By Neil Wilson
As we predicted, this past year turned out to be a year of strong performance for hedge funds, propelling many to a remarkable recovery from the dire conditions of 2008. However, after such an incredible roller-coaster ride, now may be a good time to take stock of the true value of hedge funds to investors. One of the greatest advantages of the hedge fund is that it allows much greater flexibility than a traditional long-only structure like a mutual fund to adjust net and gross exposure by offering the option to go short and/or long and the capability to deploy leverage. Nevertheless, the industry still faces plenty of skepticism. Far too many hedge funds failed to cope with the severe investment conditions during 2008, critics complain. Critics say that given the massive fiscal stimulus and quantitative easing following the crisis, the direction of the markets in 2009 was easy to see, making the obvious bet to be leveraged and long and hence giving many funds a free ride back to their high-water marks. If hedge fund managers are so smart, how come so few were able to make money in both years? There are, of course, significant exceptions, such as funds run by John Paulson, which have delivered consistent positive returns since the onset of the financial crisis.
It's true that many funds that did badly in 2008 went on to do well in 2009 and vice versa. But more big European funds than American ones did well in both years. In Europe, three of the top four fund groups by assets—Brevan Howard, BlueCrest Capital Management and Lansdowne Partners—performed impressively in both years. (The other one of the top four by assets, Man Group's AHL managed futures unit, gained 33% in 2008 though, like many CTAs, it struggled in 2009 and lost more than 12%.)
In the case of Brevan Howard's flagship macro fund—now by some distance the biggest fund in Europe with more than $20 billion in assets—the returns were more than 20% in 2008 and more than 18% in 2009, which is phenomenal performance for such a large fund.
BlueCrest's assets are more widely divided across various strategies, but the firm's two biggest funds were also up in both years. The BlueTrend managed futures strategy, managed by Leda Braga, followed up a cracking return of more than 43% in 2008 with a gain of more than 4% in 2009—not a lot but among few CTAs up on the year. And BlueCrest Capital International, the firm's original flagship, managed by Mike Platt, gained more than 6% in 2008 before producing a stunning 45%+ in 2009.
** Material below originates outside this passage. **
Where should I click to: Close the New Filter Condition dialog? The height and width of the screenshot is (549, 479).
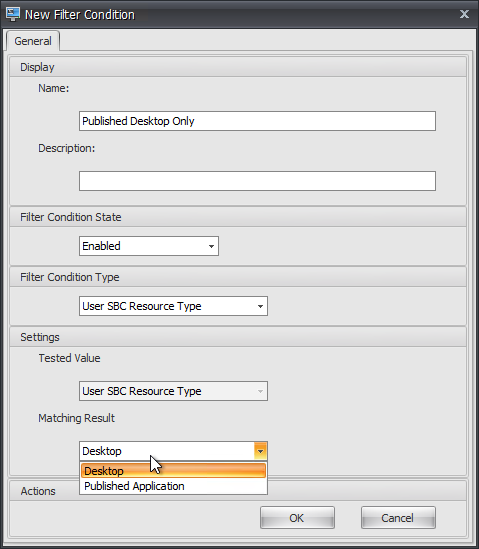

Landsdown's flagship U.K. equity strategy managed by Pete Davies and Stuart Roden—by far the biggest in its field with around $10 billion of assets—also did well during the crisis to protect investors and eke out a narrow gain of 0.55% in 2008 (in its main sterling share class—it was slightly down in dollars and euros). It followed up with a gain of more than 25% in 2009.
Not surprisingly, all three of these firms have seen large inflows of assets in recent months—and featured prominently again with multiple nominations at the annual EuroHedge Awards event, which took place in London in late January. But they were not the only European firms to have impressed investors over the two-year period as a whole. Several additional European firms also did well over the two-year period as a whole by constraining the downside in 2008, including Pharo Management, a $2 billion-plus emerging markets and macro trading firm headed by Guillaume Fonkenell, which also delivered a flat return in 2008 followed by big gains in 2009.
Firms featured at the awards that suffered losses in 2008 but rebounded in 2009 with gains that took them well above their high-water marks included many funds in the Marshall Wace and Gartmore Investment stables. The most spectacular recovery was arguably from Jabre Capital Partners, with a gain of more than 80% on the year in its flagship multistrategy vehicle.
In fact, a long list of European hedge funds massively beat both the markets and the long-only investment world on a two-year view.
Looking ahead, when the fiscal stimulus is removed and its effect dissipates—maybe quite soon—a straightforward one-way bet on a rising market might not be a winning wager. It will likely be a much trickier market for money managers to navigate. But the ability to adjust gross and net exposures, and to hedge, will be important—which means that the best hedge funds will continue to outperform.